[Extrait choisi]
Raoul Follereau, journaliste, philanthrope et poète.

Le combat de Raoul Follereau (1903 -1977) en faveur des lépreux est connu. On sait moins qu’il mena cette bataille aux côtés de Madeleine, son épouse. Malgré les épreuves, ce couple déploya une fécondité hors du commun.
Des millions de lépreux lui doivent une fière chandelle. À elle : Madeleine

Boudou, épouse de Raoul Follereau. Sans elle, se serait-il tant battu ? Sans elle, ce « poète de l’action » aurait-il embrassé les malades, aux quatre coins du monde, avec le même enthousiasme ardent ? Le soldat de la lèpre répond lui-même : « La plus grande chance de ma vie, ce fut ma femme. Elle m’a accompagné dans toutes les léproseries du monde. Elle fut mon soutien toujours. Et parfois ma consolation. […] À deux, on est invincible ». Il aurait pu dire : « Jamais sans ma femme, jamais rien sans elle ».

  •  1902 Naissance de Madeleine Boudou à Nevers.
  • 1903 Naissance de Raoul Follereau à Nevers.
  • 1918 Raoul et Madeleine se rencontrent. Première conférence de Raoul à Nevers : « Dieu est Amour ».
  • 1925 Mariage à Nevers.
  • 1927 Création de la Ligue d’union latine qui deviendra : les Fondations Charles-de-Foucauld, puis l’Ordre de la charité.
  • 1942 Début de la bataille de la lèpre.
  • 1954 Création de la Journée mondiale des lépreux.
  • 1965 Création de l’Illep réunissant toutes les associations de lutte contre la lèpre dans le monde.
  • 1977 Raoul Follereau meurt à Paris.
  • 1989 Madeleine Follereau meurt à Paris.
Raoul follereau, carte maximum, Luxembourg, 4/05/1982.

Originaires de Nevers, ils se rencontrent alors qu’ils n’ont pas 30 ans à eux deux. Le fougueux Raoul n’a pas encore de poil au menton lorsqu’il fait connaissance de l’élégante Madeleine Boudou en vendant des bleuets au profit des blessés de la Première Guerre. Le ton est donné : « Vivre, c’est aider les autres à vivre ! », sera son leitmotiv. Raoul, du haut de ses 15 ans, a déjà donné sa première conférence intitulée : « Dieu est Amour ». Cet enfant prodige aux talents littéraires précoces exerce ses dons de « théâtreux » et de poète au profit de sa fiancée, qui ne s’en plaint pas. « Le cœur n’est grand que plein d’amour. Et c’est ainsi qu’il faut aimer. » Ce qu’ils s’appliqueront à pratiquer pendant leurs cinquante-deux ans de mariage.

[Exercice écrit 1]
Répondez, s'il vous plaît, aux questions suivantes sur l'extrait consacré à Raoul Follereau :
(a) En quelle année Madeleine Boudou est-elle née ?
(b) Que vendait Raoul lorsqu'il a fait la connaissance de Madeleine Boudou ?
(c) Combien d'années de mariage le couple a-t-il vécues ?
[Exercice écrit 2]
Recopiez à l'identique ces lignes des enregistrements : commencez à la ligne qui contient « Where should I click to: Expand » et arrêtez-vous après celle qui contient « tap(84, 780) », ces deux lignes comprises.

[Coordonnées des éléments]

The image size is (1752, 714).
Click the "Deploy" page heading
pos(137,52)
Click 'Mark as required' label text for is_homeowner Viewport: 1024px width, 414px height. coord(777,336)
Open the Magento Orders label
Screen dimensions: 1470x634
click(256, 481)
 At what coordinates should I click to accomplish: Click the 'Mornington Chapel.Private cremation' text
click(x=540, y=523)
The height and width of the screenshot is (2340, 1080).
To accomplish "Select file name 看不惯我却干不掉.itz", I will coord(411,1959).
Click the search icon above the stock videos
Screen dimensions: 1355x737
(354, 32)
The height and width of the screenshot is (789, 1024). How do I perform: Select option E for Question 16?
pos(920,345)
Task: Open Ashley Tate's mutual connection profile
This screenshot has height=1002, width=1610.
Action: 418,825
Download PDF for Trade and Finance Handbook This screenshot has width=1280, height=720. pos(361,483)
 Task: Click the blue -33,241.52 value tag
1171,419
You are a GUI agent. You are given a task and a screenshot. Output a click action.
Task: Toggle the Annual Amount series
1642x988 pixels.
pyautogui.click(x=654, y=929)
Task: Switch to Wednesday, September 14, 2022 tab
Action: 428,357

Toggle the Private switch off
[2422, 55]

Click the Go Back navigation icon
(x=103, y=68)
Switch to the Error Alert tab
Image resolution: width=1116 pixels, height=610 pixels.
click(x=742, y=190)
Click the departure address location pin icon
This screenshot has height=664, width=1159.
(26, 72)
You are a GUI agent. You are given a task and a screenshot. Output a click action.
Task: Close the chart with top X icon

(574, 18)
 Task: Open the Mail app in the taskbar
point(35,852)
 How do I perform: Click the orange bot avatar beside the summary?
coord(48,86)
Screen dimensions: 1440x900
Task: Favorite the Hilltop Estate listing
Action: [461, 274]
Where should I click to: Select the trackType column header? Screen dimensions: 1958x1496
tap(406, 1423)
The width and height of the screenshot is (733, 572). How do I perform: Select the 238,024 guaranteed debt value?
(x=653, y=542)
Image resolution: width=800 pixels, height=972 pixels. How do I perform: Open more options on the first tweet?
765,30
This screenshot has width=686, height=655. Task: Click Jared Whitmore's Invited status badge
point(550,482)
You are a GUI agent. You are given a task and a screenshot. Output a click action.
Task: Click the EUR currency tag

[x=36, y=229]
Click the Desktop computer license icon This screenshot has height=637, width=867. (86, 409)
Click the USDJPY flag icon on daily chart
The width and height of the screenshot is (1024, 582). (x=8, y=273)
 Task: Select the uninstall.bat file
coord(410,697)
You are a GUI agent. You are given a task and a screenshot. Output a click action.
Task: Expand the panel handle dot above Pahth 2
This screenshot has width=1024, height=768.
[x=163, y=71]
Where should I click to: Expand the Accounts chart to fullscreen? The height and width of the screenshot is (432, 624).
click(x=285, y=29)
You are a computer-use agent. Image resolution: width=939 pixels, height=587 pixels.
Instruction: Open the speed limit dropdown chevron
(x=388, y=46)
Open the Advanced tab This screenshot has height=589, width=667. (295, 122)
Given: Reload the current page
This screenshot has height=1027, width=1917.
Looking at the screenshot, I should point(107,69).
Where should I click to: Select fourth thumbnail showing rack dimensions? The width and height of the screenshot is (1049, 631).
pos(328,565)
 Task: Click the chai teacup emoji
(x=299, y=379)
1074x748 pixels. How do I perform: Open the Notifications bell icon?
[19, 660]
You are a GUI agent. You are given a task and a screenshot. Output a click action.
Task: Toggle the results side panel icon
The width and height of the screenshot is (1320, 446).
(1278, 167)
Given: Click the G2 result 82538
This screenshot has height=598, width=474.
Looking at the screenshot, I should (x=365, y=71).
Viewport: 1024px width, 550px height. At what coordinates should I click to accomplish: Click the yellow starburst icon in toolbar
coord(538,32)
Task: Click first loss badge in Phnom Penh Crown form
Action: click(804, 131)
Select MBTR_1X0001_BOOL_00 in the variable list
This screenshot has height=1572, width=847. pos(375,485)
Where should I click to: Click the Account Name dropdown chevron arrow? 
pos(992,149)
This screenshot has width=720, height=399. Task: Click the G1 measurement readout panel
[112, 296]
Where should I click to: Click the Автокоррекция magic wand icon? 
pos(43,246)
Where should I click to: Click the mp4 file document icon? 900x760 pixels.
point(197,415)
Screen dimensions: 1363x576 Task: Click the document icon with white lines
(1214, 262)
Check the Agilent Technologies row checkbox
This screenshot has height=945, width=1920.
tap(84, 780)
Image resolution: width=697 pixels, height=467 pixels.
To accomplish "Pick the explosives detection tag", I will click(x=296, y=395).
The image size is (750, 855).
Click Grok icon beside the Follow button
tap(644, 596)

[Réponse à l'exercice 1]
(a) En 1902.
(b) Des bleuets, au profit des blessés de la Première Guerre.
(c) Cinquante-deux ans.

[Réponse à l'exercice 2]
Where should I click to: Expand the Accounts chart to fullscreen? The height and width of the screenshot is (432, 624).
click(x=285, y=29)
You are a computer-use agent. Image resolution: width=939 pixels, height=587 pixels.
Instruction: Open the speed limit dropdown chevron
(x=388, y=46)
Open the Advanced tab This screenshot has height=589, width=667. (295, 122)
Given: Reload the current page
This screenshot has height=1027, width=1917.
Looking at the screenshot, I should point(107,69).
Where should I click to: Select fourth thumbnail showing rack dimensions? The width and height of the screenshot is (1049, 631).
pos(328,565)
 Task: Click the chai teacup emoji
(x=299, y=379)
1074x748 pixels. How do I perform: Open the Notifications bell icon?
[19, 660]
You are a GUI agent. You are given a task and a screenshot. Output a click action.
Task: Toggle the results side panel icon
The width and height of the screenshot is (1320, 446).
(1278, 167)
Given: Click the G2 result 82538
This screenshot has height=598, width=474.
Looking at the screenshot, I should (x=365, y=71).
Viewport: 1024px width, 550px height. At what coordinates should I click to accomplish: Click the yellow starburst icon in toolbar
coord(538,32)
Task: Click first loss badge in Phnom Penh Crown form
Action: click(804, 131)
Select MBTR_1X0001_BOOL_00 in the variable list
This screenshot has height=1572, width=847. pos(375,485)
Where should I click to: Click the Account Name dropdown chevron arrow? 
pos(992,149)
This screenshot has width=720, height=399. Task: Click the G1 measurement readout panel
[112, 296]
Where should I click to: Click the Автокоррекция magic wand icon? 
pos(43,246)
Where should I click to: Click the mp4 file document icon? 900x760 pixels.
point(197,415)
Screen dimensions: 1363x576 Task: Click the document icon with white lines
(1214, 262)
Check the Agilent Technologies row checkbox
This screenshot has height=945, width=1920.
tap(84, 780)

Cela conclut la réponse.